Nei giorni scorsi, in orario serale, la Polizia di Stato di Crema è intervenuta in un’attività cittadina, frequentata spesso anche da minorenni. In comando, infatti, era arrivata la segnalazione di un uomo che si stava masturbando davanti alla finestra dell’immobile di fronte.  Si trattava di un dipendente di un’azienda posta dall’altra parte della strada.
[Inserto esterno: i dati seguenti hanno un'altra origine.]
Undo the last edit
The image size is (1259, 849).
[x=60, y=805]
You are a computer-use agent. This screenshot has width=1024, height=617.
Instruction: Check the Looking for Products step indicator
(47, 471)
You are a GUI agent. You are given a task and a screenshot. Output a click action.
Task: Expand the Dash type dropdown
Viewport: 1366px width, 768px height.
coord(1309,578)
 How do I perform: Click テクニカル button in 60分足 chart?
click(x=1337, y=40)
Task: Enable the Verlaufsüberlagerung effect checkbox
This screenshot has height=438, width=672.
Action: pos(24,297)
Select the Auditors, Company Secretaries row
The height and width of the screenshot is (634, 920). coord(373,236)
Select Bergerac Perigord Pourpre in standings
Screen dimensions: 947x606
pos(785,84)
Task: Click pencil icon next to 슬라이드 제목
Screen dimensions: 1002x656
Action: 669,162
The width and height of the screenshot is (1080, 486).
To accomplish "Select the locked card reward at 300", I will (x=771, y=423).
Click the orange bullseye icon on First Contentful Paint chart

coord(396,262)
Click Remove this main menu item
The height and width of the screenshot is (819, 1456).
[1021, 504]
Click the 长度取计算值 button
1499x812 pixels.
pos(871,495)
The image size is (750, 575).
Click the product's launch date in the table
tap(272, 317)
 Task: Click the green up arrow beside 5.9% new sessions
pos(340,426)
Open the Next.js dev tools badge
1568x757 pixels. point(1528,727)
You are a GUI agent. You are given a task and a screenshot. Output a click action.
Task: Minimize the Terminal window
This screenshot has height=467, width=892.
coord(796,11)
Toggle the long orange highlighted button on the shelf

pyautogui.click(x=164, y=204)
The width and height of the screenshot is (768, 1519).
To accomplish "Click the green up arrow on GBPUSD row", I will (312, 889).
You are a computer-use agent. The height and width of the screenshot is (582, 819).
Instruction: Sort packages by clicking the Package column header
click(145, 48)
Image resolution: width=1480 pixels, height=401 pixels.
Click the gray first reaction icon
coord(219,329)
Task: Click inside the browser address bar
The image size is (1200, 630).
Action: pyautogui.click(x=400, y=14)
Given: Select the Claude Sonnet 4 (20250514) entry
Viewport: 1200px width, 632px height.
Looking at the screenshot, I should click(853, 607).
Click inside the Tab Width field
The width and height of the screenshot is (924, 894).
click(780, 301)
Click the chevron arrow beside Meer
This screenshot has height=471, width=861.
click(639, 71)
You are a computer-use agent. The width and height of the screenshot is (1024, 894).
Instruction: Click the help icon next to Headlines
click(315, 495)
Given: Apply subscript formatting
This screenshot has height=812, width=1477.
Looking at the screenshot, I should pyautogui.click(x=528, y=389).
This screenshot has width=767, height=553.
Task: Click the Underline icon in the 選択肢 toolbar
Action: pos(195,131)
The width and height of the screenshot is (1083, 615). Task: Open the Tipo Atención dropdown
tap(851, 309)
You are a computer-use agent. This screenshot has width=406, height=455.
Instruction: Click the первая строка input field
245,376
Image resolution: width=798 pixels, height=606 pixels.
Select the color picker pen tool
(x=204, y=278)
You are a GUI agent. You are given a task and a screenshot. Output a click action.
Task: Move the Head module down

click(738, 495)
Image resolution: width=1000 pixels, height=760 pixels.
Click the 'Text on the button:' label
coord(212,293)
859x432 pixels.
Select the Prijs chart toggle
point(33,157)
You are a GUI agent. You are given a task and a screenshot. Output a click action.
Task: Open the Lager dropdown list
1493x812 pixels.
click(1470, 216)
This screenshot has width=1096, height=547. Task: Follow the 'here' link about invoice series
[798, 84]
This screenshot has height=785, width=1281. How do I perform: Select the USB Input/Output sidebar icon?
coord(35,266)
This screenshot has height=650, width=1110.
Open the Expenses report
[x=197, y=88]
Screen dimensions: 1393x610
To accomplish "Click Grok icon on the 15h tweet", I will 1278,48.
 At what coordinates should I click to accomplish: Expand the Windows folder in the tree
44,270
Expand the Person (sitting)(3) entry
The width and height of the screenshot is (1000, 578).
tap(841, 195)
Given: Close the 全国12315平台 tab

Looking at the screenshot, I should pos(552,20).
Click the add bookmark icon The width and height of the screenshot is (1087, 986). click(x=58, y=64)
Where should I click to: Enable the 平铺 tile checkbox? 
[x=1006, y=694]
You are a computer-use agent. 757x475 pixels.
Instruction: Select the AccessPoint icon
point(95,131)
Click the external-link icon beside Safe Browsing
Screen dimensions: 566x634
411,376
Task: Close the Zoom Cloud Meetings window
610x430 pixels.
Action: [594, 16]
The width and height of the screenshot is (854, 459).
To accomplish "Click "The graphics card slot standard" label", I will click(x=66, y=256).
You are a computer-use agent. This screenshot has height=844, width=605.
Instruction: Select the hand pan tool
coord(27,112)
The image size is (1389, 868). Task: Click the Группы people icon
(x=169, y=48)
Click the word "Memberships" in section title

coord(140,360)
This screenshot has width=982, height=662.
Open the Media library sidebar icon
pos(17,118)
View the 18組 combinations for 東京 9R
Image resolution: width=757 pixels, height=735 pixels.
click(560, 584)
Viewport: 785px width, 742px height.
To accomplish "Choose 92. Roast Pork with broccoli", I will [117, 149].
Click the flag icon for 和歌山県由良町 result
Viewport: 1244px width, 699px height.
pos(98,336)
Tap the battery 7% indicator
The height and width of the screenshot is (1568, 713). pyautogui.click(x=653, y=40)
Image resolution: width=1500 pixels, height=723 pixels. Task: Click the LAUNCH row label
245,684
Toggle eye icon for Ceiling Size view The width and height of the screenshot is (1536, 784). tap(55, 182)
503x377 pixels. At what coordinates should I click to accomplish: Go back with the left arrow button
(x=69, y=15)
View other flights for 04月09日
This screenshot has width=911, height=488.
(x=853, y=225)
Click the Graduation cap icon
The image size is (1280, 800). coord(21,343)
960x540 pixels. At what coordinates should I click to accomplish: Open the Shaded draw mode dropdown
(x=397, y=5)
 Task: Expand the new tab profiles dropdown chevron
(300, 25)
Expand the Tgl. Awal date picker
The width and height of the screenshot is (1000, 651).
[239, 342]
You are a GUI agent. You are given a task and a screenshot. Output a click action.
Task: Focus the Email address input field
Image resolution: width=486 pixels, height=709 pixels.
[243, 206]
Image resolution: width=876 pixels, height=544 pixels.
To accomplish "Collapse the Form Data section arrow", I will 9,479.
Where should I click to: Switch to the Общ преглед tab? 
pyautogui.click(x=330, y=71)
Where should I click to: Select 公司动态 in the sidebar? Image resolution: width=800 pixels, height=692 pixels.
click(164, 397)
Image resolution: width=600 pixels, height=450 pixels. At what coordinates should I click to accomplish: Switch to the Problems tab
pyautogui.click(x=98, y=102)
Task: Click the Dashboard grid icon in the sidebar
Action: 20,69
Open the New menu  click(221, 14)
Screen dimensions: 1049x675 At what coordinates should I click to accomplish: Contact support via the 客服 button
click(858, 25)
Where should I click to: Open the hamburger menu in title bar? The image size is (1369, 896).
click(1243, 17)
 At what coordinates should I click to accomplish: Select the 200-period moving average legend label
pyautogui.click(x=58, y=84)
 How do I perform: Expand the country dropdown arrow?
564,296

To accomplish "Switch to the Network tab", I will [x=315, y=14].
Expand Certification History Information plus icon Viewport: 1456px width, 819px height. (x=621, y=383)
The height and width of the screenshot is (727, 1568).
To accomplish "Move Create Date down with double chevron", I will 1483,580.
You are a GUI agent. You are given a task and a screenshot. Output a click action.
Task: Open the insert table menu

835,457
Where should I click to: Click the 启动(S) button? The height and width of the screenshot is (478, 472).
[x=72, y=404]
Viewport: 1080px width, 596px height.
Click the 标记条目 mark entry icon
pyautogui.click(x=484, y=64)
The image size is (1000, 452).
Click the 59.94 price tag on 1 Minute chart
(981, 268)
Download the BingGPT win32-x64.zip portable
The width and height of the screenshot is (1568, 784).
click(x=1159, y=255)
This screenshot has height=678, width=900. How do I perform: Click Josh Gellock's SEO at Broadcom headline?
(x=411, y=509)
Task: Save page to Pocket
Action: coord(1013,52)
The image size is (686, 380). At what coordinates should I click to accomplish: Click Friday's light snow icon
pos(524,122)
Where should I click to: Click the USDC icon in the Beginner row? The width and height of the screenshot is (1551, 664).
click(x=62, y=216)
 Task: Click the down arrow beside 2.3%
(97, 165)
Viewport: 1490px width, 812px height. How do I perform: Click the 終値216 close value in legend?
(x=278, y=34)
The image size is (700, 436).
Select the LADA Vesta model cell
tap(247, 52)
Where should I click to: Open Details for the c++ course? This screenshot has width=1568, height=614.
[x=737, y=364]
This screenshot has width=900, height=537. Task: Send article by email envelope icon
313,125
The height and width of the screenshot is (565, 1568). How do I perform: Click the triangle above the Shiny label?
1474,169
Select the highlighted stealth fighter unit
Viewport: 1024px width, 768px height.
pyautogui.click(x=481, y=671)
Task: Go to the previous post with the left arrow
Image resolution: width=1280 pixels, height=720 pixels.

Era ancora “al lavoro” quando gli agenti sono arrivati sul posto, così hanno potuto pizzicarlo in flagranza: l’uomo era al pc, “verosimilmente con la webcam accesa, con i pantaloni abbassati e nel compimento di un atto masturbatorio” spiega la Polizia.

Multa da diecimila euro

L’uomo era perfettamente visibile anche dalla strada perché “si trovava a una scrivania vicina alle finestre, prive di tende e perfettamente illuminate”. Complice il buio all’esterno, non c’era possibilità di equivoco.
A quel punto agli uomini della Polizia di Stato non è rimasto che notificargli un verbale per atti osceni, che prevede il pagamento di una sanzione di diecimila euro.